Yıllar önce, Hakan Şükür’ün gizlice sızdığım ikinci düğününde uzaktan saatlerce Etkin Kerimoğlu’nu izlemiştim. Bir orkestra şefi gibi bütün futbolcu eşlerini yönetiyor, bir lider gibi hepsini peşinden sürüklüyordu. Gecenin ilerleyen saatlerinde herkes ayakta duramayacak kadar sarhoşken o duruşunu hiç bozmuyor, hatta etrafına tiksinti ve üstünlükle bakıyordu.
ÇARPICI BİR HABER
Gizemli ve iddialı bir karakter ve her an her koşulda dominanttı.

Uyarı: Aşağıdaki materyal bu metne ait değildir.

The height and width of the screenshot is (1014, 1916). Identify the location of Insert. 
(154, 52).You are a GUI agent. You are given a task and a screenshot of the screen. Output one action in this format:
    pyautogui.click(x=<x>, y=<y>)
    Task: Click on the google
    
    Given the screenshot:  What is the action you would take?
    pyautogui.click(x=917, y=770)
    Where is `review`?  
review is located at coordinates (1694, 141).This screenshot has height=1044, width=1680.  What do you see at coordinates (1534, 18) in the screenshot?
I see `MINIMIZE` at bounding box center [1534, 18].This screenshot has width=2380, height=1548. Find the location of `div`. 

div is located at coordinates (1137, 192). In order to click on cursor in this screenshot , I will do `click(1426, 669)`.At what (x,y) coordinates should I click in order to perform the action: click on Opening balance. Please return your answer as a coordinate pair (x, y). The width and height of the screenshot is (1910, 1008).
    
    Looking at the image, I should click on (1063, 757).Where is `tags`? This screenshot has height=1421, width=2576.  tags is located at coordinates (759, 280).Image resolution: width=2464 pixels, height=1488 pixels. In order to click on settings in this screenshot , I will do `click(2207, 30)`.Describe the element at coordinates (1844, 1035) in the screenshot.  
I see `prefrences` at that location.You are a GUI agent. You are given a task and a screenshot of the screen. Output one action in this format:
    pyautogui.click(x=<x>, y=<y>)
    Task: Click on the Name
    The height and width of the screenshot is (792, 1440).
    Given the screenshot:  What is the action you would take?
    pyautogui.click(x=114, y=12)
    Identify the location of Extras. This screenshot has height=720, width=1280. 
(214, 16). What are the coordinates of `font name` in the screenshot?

80’li yıllarda yaşasak, Etkin Kerimoğlu da Amerikalı bir sporcunun eşi olsa Vanity Fair’in kapağını Helmut Newton’ın fetiş fotoğraflarından biriyle süsleyebilecek kadar sofistik bir figür.
Ben hâlâ onu çok merak ediyorum. İmkânım olsa onunla günler geçirip uzun bir portresini yazmak isterdim.
Tugay-Etkin boşanmasına sıradan bir haber muamelesi yapmayın. Kız tarafı derin bir kuyu, söyleşiyi yapan elmas madeninde bulur kendini. Bir konuşsa...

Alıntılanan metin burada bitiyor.